Set down all of the lines below exactly as they are given.

Data under study:
####

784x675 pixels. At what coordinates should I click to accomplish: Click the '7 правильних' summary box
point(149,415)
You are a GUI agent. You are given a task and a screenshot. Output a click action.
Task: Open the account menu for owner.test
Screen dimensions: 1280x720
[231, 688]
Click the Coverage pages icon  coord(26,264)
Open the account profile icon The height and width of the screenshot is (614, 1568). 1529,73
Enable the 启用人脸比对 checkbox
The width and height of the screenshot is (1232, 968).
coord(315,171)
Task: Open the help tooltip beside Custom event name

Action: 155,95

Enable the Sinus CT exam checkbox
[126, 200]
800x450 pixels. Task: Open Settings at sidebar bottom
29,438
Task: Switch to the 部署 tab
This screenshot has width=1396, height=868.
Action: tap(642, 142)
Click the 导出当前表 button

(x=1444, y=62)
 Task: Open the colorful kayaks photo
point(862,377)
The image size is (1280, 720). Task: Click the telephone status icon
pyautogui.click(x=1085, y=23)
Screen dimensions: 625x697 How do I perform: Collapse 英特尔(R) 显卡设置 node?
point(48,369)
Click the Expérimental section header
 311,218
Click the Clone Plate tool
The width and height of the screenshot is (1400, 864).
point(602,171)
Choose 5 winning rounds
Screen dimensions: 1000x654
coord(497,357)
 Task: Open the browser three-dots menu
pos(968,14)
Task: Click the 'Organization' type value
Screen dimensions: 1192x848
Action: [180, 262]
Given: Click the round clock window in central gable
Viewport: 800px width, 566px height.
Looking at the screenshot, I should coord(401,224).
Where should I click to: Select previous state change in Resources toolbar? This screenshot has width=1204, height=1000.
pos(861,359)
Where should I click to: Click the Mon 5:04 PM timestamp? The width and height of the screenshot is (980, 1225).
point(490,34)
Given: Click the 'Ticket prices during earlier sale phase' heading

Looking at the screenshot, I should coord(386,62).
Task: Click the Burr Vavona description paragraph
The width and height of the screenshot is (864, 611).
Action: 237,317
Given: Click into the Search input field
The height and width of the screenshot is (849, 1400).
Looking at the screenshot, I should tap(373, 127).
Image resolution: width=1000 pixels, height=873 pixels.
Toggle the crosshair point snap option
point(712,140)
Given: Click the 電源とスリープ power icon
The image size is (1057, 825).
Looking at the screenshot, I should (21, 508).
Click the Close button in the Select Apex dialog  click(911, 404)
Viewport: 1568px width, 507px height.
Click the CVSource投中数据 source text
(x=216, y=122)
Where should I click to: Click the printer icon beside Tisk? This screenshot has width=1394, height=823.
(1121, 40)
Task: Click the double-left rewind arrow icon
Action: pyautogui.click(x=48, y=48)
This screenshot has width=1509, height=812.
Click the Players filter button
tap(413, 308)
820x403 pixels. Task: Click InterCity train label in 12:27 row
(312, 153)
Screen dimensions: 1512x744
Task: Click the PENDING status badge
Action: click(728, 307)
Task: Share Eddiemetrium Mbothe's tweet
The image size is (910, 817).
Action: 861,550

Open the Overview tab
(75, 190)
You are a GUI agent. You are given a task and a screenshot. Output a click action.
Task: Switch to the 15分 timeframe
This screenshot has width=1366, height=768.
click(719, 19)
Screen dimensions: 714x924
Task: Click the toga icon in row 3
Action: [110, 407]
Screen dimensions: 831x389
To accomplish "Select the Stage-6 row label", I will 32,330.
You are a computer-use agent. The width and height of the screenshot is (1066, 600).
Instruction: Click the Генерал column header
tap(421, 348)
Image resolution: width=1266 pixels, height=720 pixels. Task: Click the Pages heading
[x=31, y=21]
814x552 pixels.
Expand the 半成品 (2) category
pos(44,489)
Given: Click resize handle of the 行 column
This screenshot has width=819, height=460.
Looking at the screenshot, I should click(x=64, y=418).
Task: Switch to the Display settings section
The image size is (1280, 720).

####

Output of the task:
784x675 pixels. At what coordinates should I click to accomplish: Click the '7 правильних' summary box
point(149,415)
You are a GUI agent. You are given a task and a screenshot. Output a click action.
Task: Open the account menu for owner.test
Screen dimensions: 1280x720
[231, 688]
Click the Coverage pages icon  coord(26,264)
Open the account profile icon The height and width of the screenshot is (614, 1568). 1529,73
Enable the 启用人脸比对 checkbox
The width and height of the screenshot is (1232, 968).
coord(315,171)
Task: Open the help tooltip beside Custom event name

Action: 155,95

Enable the Sinus CT exam checkbox
[126, 200]
800x450 pixels. Task: Open Settings at sidebar bottom
29,438
Task: Switch to the 部署 tab
This screenshot has width=1396, height=868.
Action: tap(642, 142)
Click the 导出当前表 button

(x=1444, y=62)
 Task: Open the colorful kayaks photo
point(862,377)
The image size is (1280, 720). Task: Click the telephone status icon
pyautogui.click(x=1085, y=23)
Screen dimensions: 625x697 How do I perform: Collapse 英特尔(R) 显卡设置 node?
point(48,369)
Click the Expérimental section header
 311,218
Click the Clone Plate tool
The width and height of the screenshot is (1400, 864).
point(602,171)
Choose 5 winning rounds
Screen dimensions: 1000x654
coord(497,357)
 Task: Open the browser three-dots menu
pos(968,14)
Task: Click the 'Organization' type value
Screen dimensions: 1192x848
Action: [180, 262]
Given: Click the round clock window in central gable
Viewport: 800px width, 566px height.
Looking at the screenshot, I should coord(401,224).
Where should I click to: Select previous state change in Resources toolbar? This screenshot has width=1204, height=1000.
pos(861,359)
Where should I click to: Click the Mon 5:04 PM timestamp? The width and height of the screenshot is (980, 1225).
point(490,34)
Given: Click the 'Ticket prices during earlier sale phase' heading

Looking at the screenshot, I should coord(386,62).
Task: Click the Burr Vavona description paragraph
The width and height of the screenshot is (864, 611).
Action: 237,317
Given: Click into the Search input field
The height and width of the screenshot is (849, 1400).
Looking at the screenshot, I should tap(373, 127).
Image resolution: width=1000 pixels, height=873 pixels.
Toggle the crosshair point snap option
point(712,140)
Given: Click the 電源とスリープ power icon
The image size is (1057, 825).
Looking at the screenshot, I should (21, 508).
Click the Close button in the Select Apex dialog  click(911, 404)
Viewport: 1568px width, 507px height.
Click the CVSource投中数据 source text
(x=216, y=122)
Where should I click to: Click the printer icon beside Tisk? This screenshot has width=1394, height=823.
(1121, 40)
Task: Click the double-left rewind arrow icon
Action: pyautogui.click(x=48, y=48)
This screenshot has width=1509, height=812.
Click the Players filter button
tap(413, 308)
820x403 pixels. Task: Click InterCity train label in 12:27 row
(312, 153)
Screen dimensions: 1512x744
Task: Click the PENDING status badge
Action: click(728, 307)
Task: Share Eddiemetrium Mbothe's tweet
The image size is (910, 817).
Action: 861,550

Open the Overview tab
(75, 190)
You are a GUI agent. You are given a task and a screenshot. Output a click action.
Task: Switch to the 15分 timeframe
This screenshot has width=1366, height=768.
click(719, 19)
Screen dimensions: 714x924
Task: Click the toga icon in row 3
Action: [110, 407]
Screen dimensions: 831x389
To accomplish "Select the Stage-6 row label", I will 32,330.
You are a computer-use agent. The width and height of the screenshot is (1066, 600).
Instruction: Click the Генерал column header
tap(421, 348)
Image resolution: width=1266 pixels, height=720 pixels. Task: Click the Pages heading
[x=31, y=21]
814x552 pixels.
Expand the 半成品 (2) category
pos(44,489)
Given: Click resize handle of the 行 column
This screenshot has width=819, height=460.
Looking at the screenshot, I should click(x=64, y=418).
Task: Switch to the Display settings section
The image size is (1280, 720).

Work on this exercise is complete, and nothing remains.